L’impact du populisme dépasse les seules frontières nationales. Les tensions diplomatiques croissantes, comme entre la Tchéquie et la Slovaquie en raison des orientations opposées de leurs gouvernements, fragilisent la coopération régionale. En interne, la mise à distance de Bruxelles affaiblit la voix du groupe de Visegrád dans les négociations européennes sur, par exemple, l’énergie, les fonds structurels ou la politique industrielle. La présence de partis populistes dans les institutions européennes complexifie la prise de décision, notamment sur les questions budgétaires et fiscales.

 

Vers un point de bascule ?

À l’échelle européenne, la tendance s’amplifie : en 2025, les partis d’extrême droite sont devenus les plus populaires du continent selon les derniers sondages.
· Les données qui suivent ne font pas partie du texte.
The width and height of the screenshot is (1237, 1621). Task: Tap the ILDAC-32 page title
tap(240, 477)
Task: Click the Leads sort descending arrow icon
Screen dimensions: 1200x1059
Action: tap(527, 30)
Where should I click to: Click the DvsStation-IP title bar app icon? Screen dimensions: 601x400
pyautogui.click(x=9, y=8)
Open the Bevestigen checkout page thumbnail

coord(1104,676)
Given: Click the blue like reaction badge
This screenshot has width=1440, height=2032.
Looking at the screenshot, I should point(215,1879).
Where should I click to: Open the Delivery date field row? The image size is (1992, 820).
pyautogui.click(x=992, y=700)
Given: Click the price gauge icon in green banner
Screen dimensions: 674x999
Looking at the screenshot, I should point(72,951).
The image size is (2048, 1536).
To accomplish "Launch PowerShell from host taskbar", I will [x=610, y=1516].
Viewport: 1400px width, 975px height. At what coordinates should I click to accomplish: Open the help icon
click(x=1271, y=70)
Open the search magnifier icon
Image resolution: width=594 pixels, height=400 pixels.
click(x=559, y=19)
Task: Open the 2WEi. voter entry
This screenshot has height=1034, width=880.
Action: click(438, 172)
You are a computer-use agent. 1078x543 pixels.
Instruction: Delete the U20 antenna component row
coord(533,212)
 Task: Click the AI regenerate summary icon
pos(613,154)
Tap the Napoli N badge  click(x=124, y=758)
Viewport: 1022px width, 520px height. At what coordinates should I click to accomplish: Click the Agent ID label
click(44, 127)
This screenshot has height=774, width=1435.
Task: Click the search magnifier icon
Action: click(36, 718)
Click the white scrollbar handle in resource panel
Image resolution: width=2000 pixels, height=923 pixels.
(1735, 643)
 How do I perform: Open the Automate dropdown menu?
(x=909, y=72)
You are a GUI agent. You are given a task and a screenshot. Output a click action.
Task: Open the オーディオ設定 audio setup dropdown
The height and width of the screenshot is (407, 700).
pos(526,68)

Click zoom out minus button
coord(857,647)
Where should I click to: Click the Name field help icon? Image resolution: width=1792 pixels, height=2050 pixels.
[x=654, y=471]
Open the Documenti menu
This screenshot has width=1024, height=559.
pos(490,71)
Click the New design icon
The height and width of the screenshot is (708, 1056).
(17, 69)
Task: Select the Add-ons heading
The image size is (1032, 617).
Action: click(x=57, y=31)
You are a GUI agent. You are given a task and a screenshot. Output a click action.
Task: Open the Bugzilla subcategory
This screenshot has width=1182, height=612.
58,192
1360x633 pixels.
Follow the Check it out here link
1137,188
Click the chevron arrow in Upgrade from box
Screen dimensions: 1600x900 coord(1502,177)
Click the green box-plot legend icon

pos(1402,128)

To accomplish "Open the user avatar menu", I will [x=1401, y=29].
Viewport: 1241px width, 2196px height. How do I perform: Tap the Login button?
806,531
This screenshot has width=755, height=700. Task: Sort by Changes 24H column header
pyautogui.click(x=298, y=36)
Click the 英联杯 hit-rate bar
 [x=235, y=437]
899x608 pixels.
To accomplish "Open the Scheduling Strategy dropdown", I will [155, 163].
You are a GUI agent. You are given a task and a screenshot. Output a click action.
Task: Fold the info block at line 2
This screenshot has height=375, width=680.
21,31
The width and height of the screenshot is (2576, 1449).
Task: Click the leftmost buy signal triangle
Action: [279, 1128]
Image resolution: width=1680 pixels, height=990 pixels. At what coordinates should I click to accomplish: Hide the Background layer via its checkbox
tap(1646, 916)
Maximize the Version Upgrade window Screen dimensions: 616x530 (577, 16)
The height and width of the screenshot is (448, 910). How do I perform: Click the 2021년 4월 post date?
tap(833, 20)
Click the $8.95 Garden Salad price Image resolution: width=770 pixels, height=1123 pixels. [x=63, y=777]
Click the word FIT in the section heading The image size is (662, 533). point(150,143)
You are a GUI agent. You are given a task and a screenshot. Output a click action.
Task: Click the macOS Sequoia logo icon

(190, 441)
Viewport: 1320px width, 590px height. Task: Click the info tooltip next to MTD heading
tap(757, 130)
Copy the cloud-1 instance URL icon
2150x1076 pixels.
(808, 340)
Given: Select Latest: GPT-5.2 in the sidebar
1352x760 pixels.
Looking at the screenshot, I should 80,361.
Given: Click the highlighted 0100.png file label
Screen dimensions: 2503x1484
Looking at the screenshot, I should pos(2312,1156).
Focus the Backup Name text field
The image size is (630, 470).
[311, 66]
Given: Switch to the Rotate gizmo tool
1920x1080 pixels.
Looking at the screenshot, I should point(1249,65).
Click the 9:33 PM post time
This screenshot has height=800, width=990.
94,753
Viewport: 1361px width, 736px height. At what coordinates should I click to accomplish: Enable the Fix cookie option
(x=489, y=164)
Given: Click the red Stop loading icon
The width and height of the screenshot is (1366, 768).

L’immigration restant un thème central, c’est la perte de confiance généralisée envers les institutions qui constitue le principal moteur de cette poussée. Dans cette dynamique, les pays de Visegrád jouent un rôle clé. Mais en s’éloignant des normes de gouvernance libérales et des règles communautaires, ils risquent de s’auto-marginaliser dans une Europe en mutation, perdant ainsi leur capacité d’influence et d’attractivité économique.

 

Cette étude nous montre alors la nature ambivalente que revêt le populisme en Europe centrale. Il constitue une réponse puissante à des frustrations politiques, économiques et culturelles bien réelles. Mais ses conséquences, notamment économiques, s’avèrent de plus en plus préoccupantes.

Dépendance accrue aux fonds européens, isolement diplomatique, défiance des investisseurs, ralentissement des réformes structurelles: les symptômes se multiplient. À mesure que les gouvernements populistes renforcent leur emprise, le groupe de Visegrád voit s’éroder sa capacité à parler d’une seule voix, à défendre ses intérêts communs au sein de l’Union européenne, et à maintenir un climat économique attractif. Plus largement, cette dynamique met en lumière une tension fondamentale entre souverainisme politique et intégration économique. Le populisme, en prônant le repli national, affaiblit les leviers d’action collective qui ont fait la force économique des pays d’Europe centrale depuis les années 2000.

Si la vague populiste continue de s’étendre en Europe, le groupe de Visegrád pourrait bien en incarner les limites structurelles, marqué par un succès politique à court terme, mais un coût économique à long terme.